◆ WORK ITEM: Go through the material below and return each line with the string "plus" in it.

◆ MATERIAL FOR THIS EXERCISE:
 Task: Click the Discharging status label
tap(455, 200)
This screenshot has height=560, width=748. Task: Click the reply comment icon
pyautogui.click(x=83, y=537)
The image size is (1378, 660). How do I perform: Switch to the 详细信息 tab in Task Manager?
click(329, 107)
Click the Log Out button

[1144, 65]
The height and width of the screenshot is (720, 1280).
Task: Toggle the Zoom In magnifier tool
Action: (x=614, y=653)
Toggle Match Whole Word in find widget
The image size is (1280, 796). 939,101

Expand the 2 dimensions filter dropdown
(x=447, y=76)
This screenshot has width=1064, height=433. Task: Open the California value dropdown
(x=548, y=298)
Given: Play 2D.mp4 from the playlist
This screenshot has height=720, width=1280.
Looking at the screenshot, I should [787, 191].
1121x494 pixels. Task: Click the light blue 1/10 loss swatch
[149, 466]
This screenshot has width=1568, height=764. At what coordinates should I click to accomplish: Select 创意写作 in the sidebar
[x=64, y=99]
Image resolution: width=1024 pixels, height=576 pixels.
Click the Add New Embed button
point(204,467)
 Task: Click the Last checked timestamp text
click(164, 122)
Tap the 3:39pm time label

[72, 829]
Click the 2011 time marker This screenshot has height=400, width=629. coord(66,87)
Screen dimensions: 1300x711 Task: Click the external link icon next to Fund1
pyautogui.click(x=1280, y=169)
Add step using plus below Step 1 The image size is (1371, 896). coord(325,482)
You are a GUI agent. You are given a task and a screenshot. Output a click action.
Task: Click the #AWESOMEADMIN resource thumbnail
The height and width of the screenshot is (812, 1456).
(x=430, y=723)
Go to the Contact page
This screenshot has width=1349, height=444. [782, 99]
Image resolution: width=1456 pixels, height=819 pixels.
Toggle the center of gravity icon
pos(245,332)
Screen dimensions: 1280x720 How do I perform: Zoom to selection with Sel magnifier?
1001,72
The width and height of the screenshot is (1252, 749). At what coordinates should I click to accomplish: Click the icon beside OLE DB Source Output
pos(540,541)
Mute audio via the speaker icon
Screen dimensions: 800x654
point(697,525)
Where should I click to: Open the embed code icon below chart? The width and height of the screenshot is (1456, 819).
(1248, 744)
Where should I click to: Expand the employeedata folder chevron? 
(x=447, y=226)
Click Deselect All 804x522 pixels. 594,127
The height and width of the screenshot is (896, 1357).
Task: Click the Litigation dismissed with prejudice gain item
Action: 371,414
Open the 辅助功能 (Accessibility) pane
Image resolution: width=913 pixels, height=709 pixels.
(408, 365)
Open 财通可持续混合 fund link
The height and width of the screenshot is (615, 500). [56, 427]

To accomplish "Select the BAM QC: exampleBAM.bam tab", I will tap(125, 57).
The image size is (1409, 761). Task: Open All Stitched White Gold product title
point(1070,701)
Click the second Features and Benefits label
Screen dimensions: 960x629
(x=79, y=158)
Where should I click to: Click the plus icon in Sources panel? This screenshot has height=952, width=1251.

◆ WRITTEN RESPONSE:
Add step using plus below Step 1 The image size is (1371, 896). coord(325,482)
Where should I click to: Click the plus icon in Sources panel? This screenshot has height=952, width=1251.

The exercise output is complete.